1. Pattern Signatures — match specific byte sequences in files
2. Logical Signatures — combine multiple pattern signatures with AND/OR/NOT logic
3. Bytecode Signatures — arbitrary programs compiled to ClamAV bytecode, capable of complex analysis

Bytecode signatures are compiled with clambc and distributed as .cbc files. When ClamAV scans a file, the bytecode is executed against it.

Understanding the .cbc File Structure

Running the file through clambc --printbcir disassembles the bytecode into a human-readable IR format.

The output is very long, but the key structure is:

• Func0 — Entry point; checks file size, reads bytes, drives main logic
• Func1 — Core transformation function; 93 basic blocks of byte operations

Disassembling with clambc

clambc --printbcir AntiVirus.cbc > AntiVirus.cbc.ir

The IR uses a virtual-register SSA form. Key instructions:

• %RXX = load i8 ... from @apiptr[...] — read bytes from the scanned file
• %RXX = (RXXX RXXX == comparisons)

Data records
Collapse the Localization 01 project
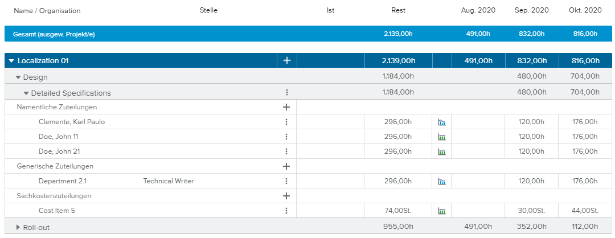The width and height of the screenshot is (615, 238). pyautogui.click(x=11, y=61)
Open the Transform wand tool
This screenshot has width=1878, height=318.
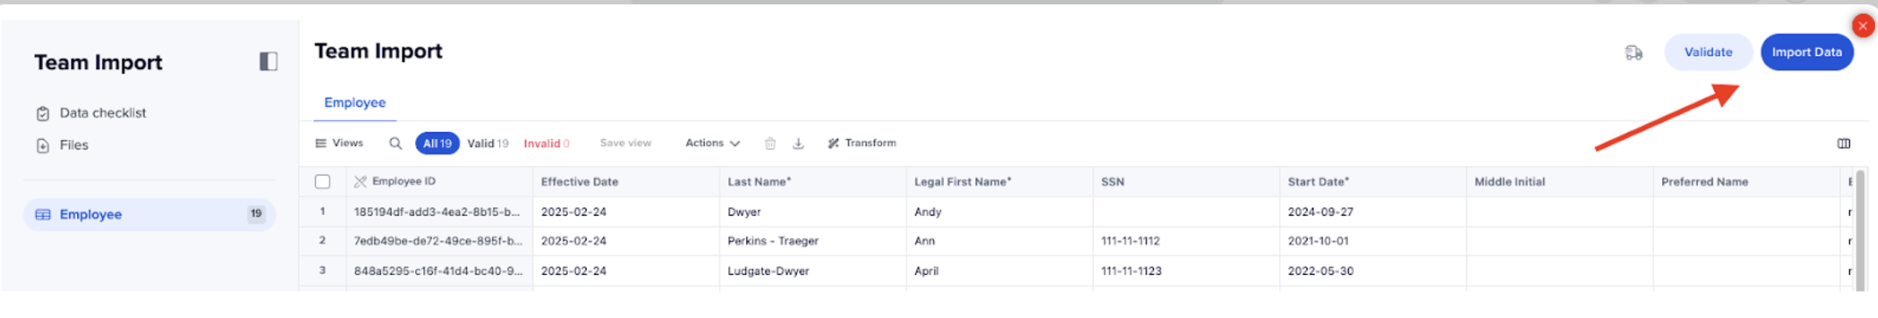[862, 144]
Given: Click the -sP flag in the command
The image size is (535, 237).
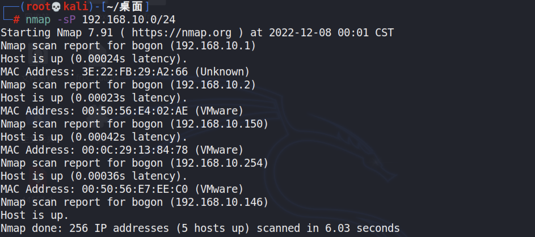Looking at the screenshot, I should [66, 20].
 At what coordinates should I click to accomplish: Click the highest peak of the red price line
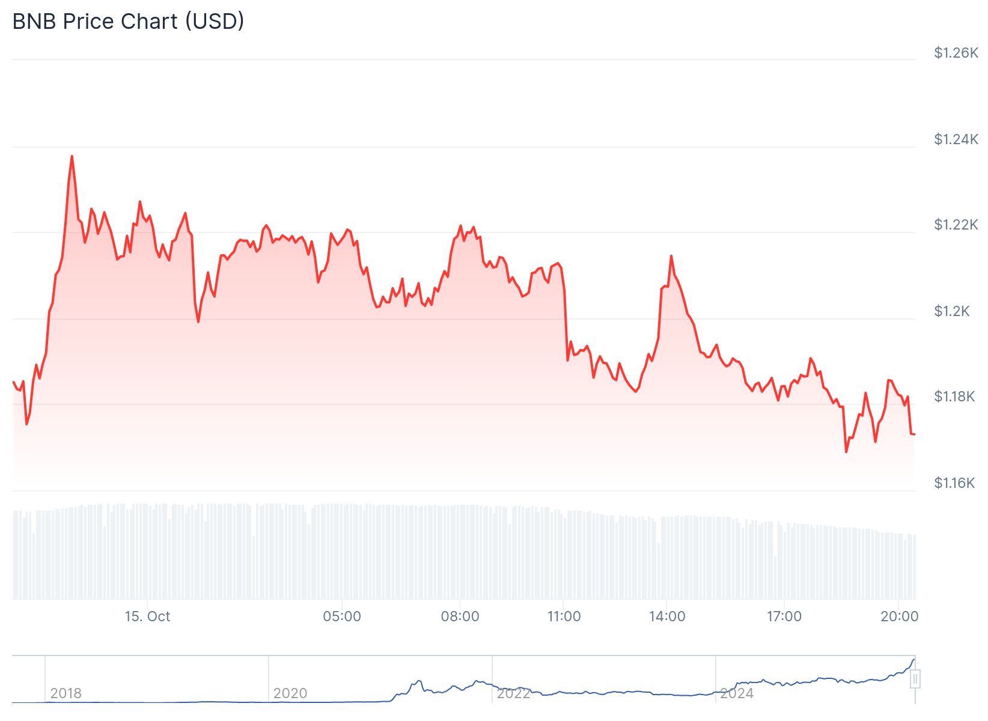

-- PROBLEM STATEMENT --
Extend the text above on ClamAV bytecode signatures, picking up right after its last line.

-- ANSWER TO THE PROBLEM --
• Branch instructions route execution based on comparison results

Func0 Analysis

Func0 performs the following checks at a high level:

1. File size check: Verifies the file is exactly 0x18c bytes long
2. Header check: Checks that the first two bytes are MZ (i.e., 0x4d 0x5a) — a Windows PE header
3. Main loop: For each remaining byte position, calls Func1 to transform the byte, then compares the result against an expected value stored in the bytecode

If all comparisons pass, the file is flagged as “malicious” — meaning it is actually the correct flag executable.

if (filesize != 0x18c) -> return NOT_FOUND
if (bytes[0] != 0x4d) -> return NOT_FOUND
if (bytes[1] != 0x5a) -> return NOT_FOUND
for i in 2..0x18c:
    transformed = Func1(input[i], i)
    if transformed != expected[i]: return NOT_FOUND
return FOUND (i.e., this is the flag)

Func1 Analysis

Func1 takes the byte value and its index as inputs and applies a complex transformation across 93 basic blocks. The transformation involves:

• Multiple bitwise operations (AND, OR, XOR, shifts)
• Index-dependent branching
• Comparisons against hardcoded lookup values embedded in the IR

Fully reversing Func1 is possible but time-consuming due to the 93-block structure.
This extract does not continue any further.